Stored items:

════════

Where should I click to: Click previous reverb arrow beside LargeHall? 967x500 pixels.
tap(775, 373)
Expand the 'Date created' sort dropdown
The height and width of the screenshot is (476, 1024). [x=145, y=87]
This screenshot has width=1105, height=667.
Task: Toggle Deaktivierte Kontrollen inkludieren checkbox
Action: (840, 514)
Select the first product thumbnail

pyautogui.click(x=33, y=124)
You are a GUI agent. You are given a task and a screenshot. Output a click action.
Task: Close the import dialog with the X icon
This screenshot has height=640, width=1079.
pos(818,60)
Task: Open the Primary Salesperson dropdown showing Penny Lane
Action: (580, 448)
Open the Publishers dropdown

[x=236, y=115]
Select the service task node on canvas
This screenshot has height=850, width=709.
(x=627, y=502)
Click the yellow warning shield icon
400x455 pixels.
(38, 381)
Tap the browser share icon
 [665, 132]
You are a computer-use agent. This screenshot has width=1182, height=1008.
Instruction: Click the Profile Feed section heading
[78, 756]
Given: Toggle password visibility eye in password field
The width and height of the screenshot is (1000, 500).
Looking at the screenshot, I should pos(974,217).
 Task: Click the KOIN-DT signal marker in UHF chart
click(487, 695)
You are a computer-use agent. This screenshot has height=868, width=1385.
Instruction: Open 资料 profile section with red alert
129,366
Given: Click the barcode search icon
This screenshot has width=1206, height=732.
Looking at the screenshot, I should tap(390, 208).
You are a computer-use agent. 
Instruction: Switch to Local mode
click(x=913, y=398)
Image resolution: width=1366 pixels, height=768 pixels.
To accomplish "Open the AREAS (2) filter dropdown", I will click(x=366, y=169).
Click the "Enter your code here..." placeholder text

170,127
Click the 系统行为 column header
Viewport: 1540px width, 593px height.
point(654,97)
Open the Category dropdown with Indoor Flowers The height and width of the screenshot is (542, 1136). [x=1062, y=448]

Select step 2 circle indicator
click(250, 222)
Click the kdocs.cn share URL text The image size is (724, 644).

════════

### What to produce:
Word for word, write out all of the entries again.

### Response for this exercise:
Where should I click to: Click previous reverb arrow beside LargeHall? 967x500 pixels.
tap(775, 373)
Expand the 'Date created' sort dropdown
The height and width of the screenshot is (476, 1024). [x=145, y=87]
This screenshot has width=1105, height=667.
Task: Toggle Deaktivierte Kontrollen inkludieren checkbox
Action: (840, 514)
Select the first product thumbnail

pyautogui.click(x=33, y=124)
You are a GUI agent. You are given a task and a screenshot. Output a click action.
Task: Close the import dialog with the X icon
This screenshot has height=640, width=1079.
pos(818,60)
Task: Open the Primary Salesperson dropdown showing Penny Lane
Action: (580, 448)
Open the Publishers dropdown

[x=236, y=115]
Select the service task node on canvas
This screenshot has height=850, width=709.
(x=627, y=502)
Click the yellow warning shield icon
400x455 pixels.
(38, 381)
Tap the browser share icon
 [665, 132]
You are a computer-use agent. This screenshot has width=1182, height=1008.
Instruction: Click the Profile Feed section heading
[78, 756]
Given: Toggle password visibility eye in password field
The width and height of the screenshot is (1000, 500).
Looking at the screenshot, I should pos(974,217).
 Task: Click the KOIN-DT signal marker in UHF chart
click(487, 695)
You are a computer-use agent. This screenshot has height=868, width=1385.
Instruction: Open 资料 profile section with red alert
129,366
Given: Click the barcode search icon
This screenshot has width=1206, height=732.
Looking at the screenshot, I should tap(390, 208).
You are a computer-use agent. 
Instruction: Switch to Local mode
click(x=913, y=398)
Image resolution: width=1366 pixels, height=768 pixels.
To accomplish "Open the AREAS (2) filter dropdown", I will click(x=366, y=169).
Click the "Enter your code here..." placeholder text

170,127
Click the 系统行为 column header
Viewport: 1540px width, 593px height.
point(654,97)
Open the Category dropdown with Indoor Flowers The height and width of the screenshot is (542, 1136). [x=1062, y=448]

Select step 2 circle indicator
click(250, 222)
Click the kdocs.cn share URL text The image size is (724, 644).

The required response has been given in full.